- [PETUNJUK PENGERJAAN]:
Jawablah pertanyaan berikut berdasarkan teks tentang sarana pûjâ.
(a) Apa arti pokok paritta menurut teks?
(b) Apa tiga sebab pembacaan paritta tidak berhasil?
(c) Bangunan apa yang dapat digunakan sebagai Dhammasala jika tidak memungkinkan membangun dua gedung?

Rabu, 09 Mei 2012

SARANA PÛJÂ

SARANA PÛJÂ
By Anton Sujarwoko & Hendra Dharmasusila

v Sarana Fisik Pelaksanaan Pûjâ

1.   Paritta                                                                              Paritta pada pokoknya berarti perlindungan, perlindungan ini didapat dengan cara membaca atau mendengarkan paritta sutta (khotbah-khotbah Sang Buddha). Pembacaan paritta menimbulkan ketenangan batin bagi mereka yang mendengarkan dan yang telah mempunyai keyakinan akan kebenaran kata-kata Sang Buddha. Ketenangan itu membuat batin menjadi bahagia sehingga mampu mengatasi keresahan. Umat Buddha meyakini bahwa paritta merupakan kekuatan yang dahsyat dan selalu dapat dimanfaatkan. Meskipun demikian, paritta tidak selalu mampu menghasilkan perlindungan serta berkah sesuai yang dikehendaki. Pembacaan paritta tidak berhasil karena ada 3 sebab, yaitu halangan kamma (ada kamma-kamma tertentu yang tidak dapat dihalangi dengan kekuatan apapun), halangan kekotoran batin (batin orang yang dibacakan paritta atau batin orang yang membaca paritta diliputi oleh keragu-raguan, nafsu, dan lain-lain), dan kurang keyakinan kepada kemanjuran paritta itu.

2.Vihara                                                                            Vihara merupakan tempat untuk melaksanakan pûjâ, biasanya merupakan komplek bangunan yang lengkap, di mana setiap bangunan itu mempunyai fungsi tersendiri. Bangunan-bangunan itu diantaranya adalah: (1) Uposathagara yaitu suatu banguan induk yang digunakan untuk kegiatan yang berhubungan dengan penerangan vinaya misalnya upacara penahbisan seseorang menjadi bhikkhu, pembacaan aturan kebhikkhuan, dan rehabilitasi kesalahan sedang dari para bhikkhu; (2) Dhammasala adalah tempat untuk pembacaan paritta, diskusi dan pembabaran Dhamma, meditasi, dan upacara-upacara lainnya. Jika tidak memungkinkan membangun dua gedung, maka Uposathagara dapat digunakan sebagai Dhammasala. Selain itu di dalam komplek vihara biasanya juga terdapat Pohon Bodhi yang mengingatkan pencapaian penerangan sempurna oleh Petapa Gotama.

- [BAHAN YANG DIBERIKAN]:
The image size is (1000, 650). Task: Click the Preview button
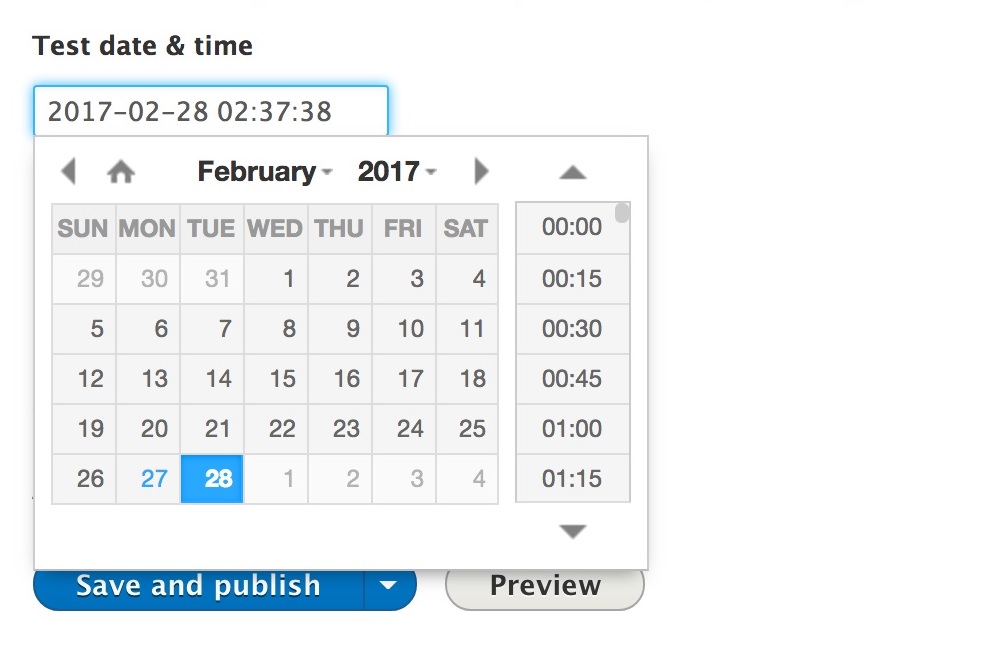[x=545, y=586]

- [JAWABAN LENGKAP]:
(a) Paritta pada pokoknya berarti perlindungan.
(b) Halangan kamma, halangan kekotoran batin, dan kurang keyakinan kepada kemanjuran paritta.
(c) Uposathagara.